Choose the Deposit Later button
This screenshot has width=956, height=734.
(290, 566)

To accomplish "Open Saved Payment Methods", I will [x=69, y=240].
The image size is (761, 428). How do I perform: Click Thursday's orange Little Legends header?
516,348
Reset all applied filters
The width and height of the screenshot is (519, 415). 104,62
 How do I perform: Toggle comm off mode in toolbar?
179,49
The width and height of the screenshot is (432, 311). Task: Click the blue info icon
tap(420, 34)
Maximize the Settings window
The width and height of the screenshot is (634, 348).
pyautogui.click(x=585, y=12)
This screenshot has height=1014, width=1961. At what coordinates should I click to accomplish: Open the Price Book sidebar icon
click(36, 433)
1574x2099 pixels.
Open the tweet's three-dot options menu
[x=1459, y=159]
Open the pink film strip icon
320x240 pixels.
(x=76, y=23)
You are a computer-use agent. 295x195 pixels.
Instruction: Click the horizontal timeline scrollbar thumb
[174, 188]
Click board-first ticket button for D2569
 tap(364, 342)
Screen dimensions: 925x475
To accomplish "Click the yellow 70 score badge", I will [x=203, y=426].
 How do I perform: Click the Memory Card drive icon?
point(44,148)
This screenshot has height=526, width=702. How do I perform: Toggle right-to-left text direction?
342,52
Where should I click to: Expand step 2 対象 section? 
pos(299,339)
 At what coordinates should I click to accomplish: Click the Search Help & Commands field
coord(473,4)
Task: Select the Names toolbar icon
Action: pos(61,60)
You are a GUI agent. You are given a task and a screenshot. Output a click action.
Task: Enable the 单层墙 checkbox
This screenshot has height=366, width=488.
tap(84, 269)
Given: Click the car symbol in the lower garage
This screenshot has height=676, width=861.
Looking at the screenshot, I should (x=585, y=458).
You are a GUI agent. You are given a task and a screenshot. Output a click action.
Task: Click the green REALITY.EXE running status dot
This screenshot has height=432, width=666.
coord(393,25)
═══
> Exercise prompt: Using the material above, work out how many lines contain the string "will". Give that number alone.

> Expected answer: 2